PNC’s Retail Banking and Community Development Banking teams are actively using mobile branches as community outreach tools to extend essential banking services into low- and moderate-income communities and strengthen relationships with unbanked or underbanked members of these communities.

For more than 15 years, PNC Bank has maintained a fleet of mobile units to help customers when they need in-person banking services most – especially during branch closures due to renovations and natural disasters, but also outdoor festivals and events and college move-in days.

PNC currently has three 40-foot units that have an ATM in addition to the teller services that are also offered on the eight 30-foot mobile branches are used for the community outreach efforts. PNC’s fleet also includes five smaller cash-dispensing ATM sprinter vans.

With three 40-foot units that have an ATM and teller services that are also offered on its eight 30-foot mobile branches, PNC is able to serve its markets hit with natural disasters as well as community outreach. The fleet also includes five smaller ATM sprinter vans..

More Than Traditional Banking

“Our mobile branches provide community members the opportunity to meet with a personal banker, open a checking account, apply for a home equity loan, issue or replace a PNC debit card and a number of other traditional banking services,” says Chris Hill, senior vice president and mobile branch channel manager for Retail Banking. “But we decided we wanted to go beyond that and provide more convenient access to important banking services in the communities we serve by physically bringing the bank to the communities and meeting people where they are versus asking them to come to us. We also wanted to leverage our mobile branches to provide consumers with financial education.”

PNC deployed one of its 30-foot units to Chicago in September 2020 and teamed up with 17 community organizations and centers to set a monthly route with repeating stops scheduled in multiple neighborhoods.
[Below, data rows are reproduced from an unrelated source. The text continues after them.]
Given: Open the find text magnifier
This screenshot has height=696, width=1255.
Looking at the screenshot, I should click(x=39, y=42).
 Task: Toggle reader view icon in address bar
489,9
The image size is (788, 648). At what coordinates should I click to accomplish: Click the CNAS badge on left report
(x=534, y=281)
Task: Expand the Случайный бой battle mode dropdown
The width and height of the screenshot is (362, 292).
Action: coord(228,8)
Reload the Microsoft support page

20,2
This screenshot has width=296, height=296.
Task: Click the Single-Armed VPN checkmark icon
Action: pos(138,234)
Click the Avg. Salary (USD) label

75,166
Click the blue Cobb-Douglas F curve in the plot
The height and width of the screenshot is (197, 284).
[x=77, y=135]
In doing so, the mobile branch outreach program has aligned with PNC’s $88 billion commitment to make its products and services more accessible to diverse and low- and moderate-income communities.

Since the Chicago launch, PNC has expanded its mobile branch reach with the initiative to Detroit in 2021 and Baltimore and Dallas in 2022. Atlanta and Houston joined the list in 2023 with plans for mobile branch outreach to be active in at least 10 markets by the end of the year.

In addition to teller services, PNC offers financial education seminars and tips for money management with the help of its community partners.

Helping to Achieve Goals

PNC’s mobile branches not only offer financial education seminars for consumers, small businesses and nonprofit organizations, they also provide seminars for homebuyers and tips for money management in an effort to improve the financial stability of people and families who may not otherwise have convenient access to banking services, rely on high-fee check-cashing and payday loans or who don’t have checking accounts at all.

“We want to help unbanked or underbanked residents who are in traditionally underserved communities take steps toward reaching their financial goals, and we are able to respond with opportunities for economic empowerment and lifelong learning through this more personalized mobile branch approach,” says Reymundo Ocañas, executive vice president and director of Community Development Banking at PNC. “Our ability to offer financial education enables individuals of all ages to learn ways to make confident financial decisions so that they can achieve their goals.”

A Commitment to the Community

PNC’s mobile branch community partners include organizations that focus on senior communities, families, neighborhood revitalization and more in low- and moderate-income areas.

Terrell Williams, co-director of nonprofit Turnaround Tuesday in Baltimore, says PNC’s relationship-building approach to the community has been invaluable to the unemployed and underemployed individuals his organization trains and prepares for living-wage jobs.

“Our primary goal is employment, and we hope to provide an arsenal of tools to navigate life so members of our community can get out of a hole and stay out,” says Williams, whose organization works with a number of formerly incarcerated citizens.

He sees his work and PNC’s outreach as an important measure of showing the people he serves that they are worth the investment of resources.

“These mobile branches that PNC has put in place demonstrate the fact that PNC believes this community still deserves a banking experience, even if the market isn’t yet mature enough to warrant brick-and-mortar locations,” Williams says.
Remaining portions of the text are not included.